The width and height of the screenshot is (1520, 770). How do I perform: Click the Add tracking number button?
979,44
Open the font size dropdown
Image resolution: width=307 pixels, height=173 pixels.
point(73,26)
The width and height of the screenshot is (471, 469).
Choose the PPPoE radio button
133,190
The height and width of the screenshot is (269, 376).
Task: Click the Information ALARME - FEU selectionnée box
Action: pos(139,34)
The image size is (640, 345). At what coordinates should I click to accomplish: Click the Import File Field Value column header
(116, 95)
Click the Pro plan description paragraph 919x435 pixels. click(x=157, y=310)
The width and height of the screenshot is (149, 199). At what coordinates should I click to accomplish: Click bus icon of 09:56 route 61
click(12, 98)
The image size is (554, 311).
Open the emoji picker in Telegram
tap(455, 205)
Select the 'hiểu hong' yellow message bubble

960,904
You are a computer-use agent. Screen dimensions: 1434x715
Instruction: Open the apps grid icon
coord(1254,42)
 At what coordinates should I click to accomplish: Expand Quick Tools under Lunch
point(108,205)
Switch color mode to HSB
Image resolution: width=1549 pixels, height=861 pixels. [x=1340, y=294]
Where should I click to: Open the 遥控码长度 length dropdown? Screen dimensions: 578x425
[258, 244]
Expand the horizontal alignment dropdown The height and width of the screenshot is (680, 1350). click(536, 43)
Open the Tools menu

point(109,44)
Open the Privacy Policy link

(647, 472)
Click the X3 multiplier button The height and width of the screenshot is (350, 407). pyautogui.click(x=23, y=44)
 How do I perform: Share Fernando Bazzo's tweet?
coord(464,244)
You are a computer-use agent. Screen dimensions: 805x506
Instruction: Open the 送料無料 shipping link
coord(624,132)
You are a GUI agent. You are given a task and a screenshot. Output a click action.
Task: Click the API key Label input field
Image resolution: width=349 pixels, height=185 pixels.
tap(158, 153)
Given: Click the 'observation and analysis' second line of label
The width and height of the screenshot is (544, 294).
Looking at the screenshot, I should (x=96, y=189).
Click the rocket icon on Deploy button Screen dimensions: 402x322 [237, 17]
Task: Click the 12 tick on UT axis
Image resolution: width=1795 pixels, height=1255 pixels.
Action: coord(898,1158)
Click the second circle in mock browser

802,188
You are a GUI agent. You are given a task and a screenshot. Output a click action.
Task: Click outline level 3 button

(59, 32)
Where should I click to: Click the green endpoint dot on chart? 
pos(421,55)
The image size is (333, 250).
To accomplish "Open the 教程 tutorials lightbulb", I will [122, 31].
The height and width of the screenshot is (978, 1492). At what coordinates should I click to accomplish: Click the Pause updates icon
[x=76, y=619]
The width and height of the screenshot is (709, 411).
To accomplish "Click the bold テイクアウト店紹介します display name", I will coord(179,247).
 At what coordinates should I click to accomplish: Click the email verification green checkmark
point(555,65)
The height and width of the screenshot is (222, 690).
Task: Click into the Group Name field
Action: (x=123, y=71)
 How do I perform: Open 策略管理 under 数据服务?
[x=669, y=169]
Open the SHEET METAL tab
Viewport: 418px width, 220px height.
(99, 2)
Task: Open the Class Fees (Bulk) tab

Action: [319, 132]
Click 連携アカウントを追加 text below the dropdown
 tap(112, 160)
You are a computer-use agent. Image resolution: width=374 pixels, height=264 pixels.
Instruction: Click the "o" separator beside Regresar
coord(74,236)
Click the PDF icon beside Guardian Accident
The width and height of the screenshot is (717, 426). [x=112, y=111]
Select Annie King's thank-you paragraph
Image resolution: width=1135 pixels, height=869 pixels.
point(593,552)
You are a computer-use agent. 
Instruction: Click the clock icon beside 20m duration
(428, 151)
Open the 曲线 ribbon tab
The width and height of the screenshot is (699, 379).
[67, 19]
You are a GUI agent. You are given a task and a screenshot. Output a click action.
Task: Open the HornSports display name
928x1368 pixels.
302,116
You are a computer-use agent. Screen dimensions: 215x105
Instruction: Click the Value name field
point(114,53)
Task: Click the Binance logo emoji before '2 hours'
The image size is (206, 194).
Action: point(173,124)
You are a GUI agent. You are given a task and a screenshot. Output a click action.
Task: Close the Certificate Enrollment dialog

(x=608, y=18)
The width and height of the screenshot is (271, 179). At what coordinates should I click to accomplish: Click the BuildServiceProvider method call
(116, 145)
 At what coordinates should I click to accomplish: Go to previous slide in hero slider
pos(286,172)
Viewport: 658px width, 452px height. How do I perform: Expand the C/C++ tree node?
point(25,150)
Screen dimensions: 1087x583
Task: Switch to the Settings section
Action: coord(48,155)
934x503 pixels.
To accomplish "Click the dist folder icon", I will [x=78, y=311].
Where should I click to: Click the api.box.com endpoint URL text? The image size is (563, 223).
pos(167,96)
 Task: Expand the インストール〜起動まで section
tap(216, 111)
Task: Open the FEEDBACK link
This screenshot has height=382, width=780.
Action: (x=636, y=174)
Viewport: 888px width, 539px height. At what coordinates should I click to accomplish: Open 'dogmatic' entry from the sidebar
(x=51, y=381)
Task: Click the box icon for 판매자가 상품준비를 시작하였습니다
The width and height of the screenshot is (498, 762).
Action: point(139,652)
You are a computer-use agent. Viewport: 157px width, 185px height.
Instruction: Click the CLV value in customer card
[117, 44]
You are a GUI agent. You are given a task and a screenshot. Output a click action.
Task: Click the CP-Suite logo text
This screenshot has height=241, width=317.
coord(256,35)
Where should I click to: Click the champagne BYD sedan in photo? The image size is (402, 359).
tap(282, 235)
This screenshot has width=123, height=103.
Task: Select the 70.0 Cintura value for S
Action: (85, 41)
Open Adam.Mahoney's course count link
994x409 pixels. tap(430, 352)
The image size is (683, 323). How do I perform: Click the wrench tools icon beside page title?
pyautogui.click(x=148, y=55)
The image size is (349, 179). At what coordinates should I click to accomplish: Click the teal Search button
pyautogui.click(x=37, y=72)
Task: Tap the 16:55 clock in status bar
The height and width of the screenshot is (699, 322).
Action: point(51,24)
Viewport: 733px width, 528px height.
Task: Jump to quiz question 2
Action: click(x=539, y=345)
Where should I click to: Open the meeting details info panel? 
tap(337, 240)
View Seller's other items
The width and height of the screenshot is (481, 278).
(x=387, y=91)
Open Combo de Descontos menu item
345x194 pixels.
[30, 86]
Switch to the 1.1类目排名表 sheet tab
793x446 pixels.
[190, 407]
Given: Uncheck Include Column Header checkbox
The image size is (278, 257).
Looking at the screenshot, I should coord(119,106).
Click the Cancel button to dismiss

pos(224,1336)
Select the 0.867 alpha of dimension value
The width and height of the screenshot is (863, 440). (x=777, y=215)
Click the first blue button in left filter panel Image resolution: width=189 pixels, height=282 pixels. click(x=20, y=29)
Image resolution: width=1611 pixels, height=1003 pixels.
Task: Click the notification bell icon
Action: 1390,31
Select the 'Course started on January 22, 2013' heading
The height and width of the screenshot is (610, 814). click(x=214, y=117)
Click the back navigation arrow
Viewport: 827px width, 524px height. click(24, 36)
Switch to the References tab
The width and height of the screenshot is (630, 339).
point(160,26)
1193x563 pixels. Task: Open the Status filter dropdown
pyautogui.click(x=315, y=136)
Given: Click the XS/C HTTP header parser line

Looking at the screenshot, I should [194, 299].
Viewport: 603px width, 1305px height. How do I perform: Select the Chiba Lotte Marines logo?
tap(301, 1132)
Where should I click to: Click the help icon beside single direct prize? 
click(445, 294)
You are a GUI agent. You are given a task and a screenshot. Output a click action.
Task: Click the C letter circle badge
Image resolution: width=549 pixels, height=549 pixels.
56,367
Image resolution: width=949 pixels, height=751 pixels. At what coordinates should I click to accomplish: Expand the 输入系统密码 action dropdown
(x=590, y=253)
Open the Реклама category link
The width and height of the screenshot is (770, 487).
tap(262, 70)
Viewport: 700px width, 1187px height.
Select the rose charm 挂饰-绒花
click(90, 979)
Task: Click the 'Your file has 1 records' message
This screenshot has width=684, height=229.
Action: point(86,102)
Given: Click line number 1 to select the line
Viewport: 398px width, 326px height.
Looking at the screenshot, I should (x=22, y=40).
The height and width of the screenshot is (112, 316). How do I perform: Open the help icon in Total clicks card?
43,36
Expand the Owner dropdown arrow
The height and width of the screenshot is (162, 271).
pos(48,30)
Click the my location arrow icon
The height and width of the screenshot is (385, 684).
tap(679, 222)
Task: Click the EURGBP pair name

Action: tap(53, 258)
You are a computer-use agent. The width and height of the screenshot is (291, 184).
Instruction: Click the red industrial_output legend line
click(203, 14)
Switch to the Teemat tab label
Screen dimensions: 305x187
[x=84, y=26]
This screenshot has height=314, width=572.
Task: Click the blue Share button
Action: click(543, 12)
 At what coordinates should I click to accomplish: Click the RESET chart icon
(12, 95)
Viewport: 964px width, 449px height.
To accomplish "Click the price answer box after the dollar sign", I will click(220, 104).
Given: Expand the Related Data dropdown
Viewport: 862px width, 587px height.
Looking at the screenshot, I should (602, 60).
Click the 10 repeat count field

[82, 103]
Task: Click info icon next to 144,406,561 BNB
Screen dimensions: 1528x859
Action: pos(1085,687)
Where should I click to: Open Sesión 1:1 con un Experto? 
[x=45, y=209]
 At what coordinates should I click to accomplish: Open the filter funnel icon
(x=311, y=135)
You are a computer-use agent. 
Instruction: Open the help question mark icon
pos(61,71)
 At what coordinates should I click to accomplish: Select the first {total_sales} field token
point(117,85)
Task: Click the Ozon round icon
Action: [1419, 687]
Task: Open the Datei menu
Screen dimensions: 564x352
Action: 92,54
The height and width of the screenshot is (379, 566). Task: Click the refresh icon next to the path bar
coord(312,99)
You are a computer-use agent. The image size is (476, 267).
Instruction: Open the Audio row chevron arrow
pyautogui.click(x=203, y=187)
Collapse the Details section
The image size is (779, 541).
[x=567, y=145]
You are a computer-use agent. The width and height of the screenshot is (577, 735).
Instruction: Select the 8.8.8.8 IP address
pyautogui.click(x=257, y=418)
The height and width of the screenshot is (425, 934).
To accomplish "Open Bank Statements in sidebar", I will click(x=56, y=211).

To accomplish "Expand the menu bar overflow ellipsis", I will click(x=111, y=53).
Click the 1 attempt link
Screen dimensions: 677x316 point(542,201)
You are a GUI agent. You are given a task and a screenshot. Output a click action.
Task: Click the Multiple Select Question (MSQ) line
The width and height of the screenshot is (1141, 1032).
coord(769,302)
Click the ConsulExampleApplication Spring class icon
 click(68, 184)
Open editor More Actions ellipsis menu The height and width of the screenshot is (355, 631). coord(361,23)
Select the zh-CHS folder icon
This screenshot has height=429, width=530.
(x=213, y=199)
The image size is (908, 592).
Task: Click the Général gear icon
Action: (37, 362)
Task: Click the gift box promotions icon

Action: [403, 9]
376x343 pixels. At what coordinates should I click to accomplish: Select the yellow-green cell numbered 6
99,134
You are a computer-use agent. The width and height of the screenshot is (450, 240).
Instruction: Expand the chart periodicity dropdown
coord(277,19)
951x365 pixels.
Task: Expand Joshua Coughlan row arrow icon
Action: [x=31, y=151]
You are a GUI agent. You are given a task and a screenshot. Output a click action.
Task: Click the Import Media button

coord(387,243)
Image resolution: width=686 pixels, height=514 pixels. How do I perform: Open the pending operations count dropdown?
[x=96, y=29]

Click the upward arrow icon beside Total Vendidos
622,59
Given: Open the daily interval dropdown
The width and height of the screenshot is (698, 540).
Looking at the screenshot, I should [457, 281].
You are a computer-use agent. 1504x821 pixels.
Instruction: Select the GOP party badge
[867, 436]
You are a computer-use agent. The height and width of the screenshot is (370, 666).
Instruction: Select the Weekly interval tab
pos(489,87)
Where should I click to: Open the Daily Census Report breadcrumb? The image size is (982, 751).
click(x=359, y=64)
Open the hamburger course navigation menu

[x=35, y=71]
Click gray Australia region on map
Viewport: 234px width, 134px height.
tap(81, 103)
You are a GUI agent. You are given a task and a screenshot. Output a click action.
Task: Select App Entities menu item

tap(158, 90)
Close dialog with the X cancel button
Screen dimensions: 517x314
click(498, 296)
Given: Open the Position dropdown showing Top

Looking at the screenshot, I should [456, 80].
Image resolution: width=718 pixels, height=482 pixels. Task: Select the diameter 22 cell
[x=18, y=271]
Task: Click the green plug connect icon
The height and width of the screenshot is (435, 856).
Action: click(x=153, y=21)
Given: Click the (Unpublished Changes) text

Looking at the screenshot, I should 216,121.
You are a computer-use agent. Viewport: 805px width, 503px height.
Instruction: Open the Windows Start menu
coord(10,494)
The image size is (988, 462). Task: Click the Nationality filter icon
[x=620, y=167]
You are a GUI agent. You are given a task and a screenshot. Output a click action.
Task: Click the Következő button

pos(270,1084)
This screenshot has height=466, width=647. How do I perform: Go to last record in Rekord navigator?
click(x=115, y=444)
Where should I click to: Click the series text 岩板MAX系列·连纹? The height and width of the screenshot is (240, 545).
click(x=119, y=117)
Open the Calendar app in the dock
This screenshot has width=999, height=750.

◆ ◆ ◆ ◆ ◆

The answer should consist of every line from the listing above that includes the word "folder".

To accomplish "Click the dist folder icon", I will [x=78, y=311].
Select the zh-CHS folder icon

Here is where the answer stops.